# What you should do
Locate each line below that includes "Given" and reproduce it.

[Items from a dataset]
'''
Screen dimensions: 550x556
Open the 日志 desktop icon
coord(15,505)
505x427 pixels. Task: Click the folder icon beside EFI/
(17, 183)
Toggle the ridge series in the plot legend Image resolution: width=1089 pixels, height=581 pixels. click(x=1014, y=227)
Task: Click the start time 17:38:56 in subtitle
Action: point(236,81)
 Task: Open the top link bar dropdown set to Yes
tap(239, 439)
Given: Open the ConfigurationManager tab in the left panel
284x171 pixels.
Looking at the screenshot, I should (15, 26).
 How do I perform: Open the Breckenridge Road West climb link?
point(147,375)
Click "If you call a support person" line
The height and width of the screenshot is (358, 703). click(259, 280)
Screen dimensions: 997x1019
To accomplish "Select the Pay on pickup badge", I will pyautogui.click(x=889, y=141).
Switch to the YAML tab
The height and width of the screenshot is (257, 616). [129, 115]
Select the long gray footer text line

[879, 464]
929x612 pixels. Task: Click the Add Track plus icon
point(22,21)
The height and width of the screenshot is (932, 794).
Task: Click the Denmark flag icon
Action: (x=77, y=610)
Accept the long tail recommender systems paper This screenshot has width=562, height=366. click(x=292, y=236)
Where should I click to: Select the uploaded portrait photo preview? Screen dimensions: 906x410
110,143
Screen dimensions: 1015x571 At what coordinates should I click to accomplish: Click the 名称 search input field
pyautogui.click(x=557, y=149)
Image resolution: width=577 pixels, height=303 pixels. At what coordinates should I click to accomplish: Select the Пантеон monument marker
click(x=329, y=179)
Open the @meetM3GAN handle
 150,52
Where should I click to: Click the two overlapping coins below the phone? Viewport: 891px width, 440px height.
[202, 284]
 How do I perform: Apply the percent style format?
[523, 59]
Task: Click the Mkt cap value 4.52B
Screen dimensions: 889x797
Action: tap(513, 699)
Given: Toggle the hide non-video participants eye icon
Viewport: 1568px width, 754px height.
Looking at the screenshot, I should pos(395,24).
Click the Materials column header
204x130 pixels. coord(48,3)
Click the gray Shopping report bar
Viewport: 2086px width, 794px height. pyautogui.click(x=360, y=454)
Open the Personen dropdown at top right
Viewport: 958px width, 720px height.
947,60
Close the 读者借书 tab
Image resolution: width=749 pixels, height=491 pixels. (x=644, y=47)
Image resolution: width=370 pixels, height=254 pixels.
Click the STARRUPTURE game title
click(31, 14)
'''
# Response area
Given: Open the ConfigurationManager tab in the left panel
Given: Toggle the hide non-video participants eye icon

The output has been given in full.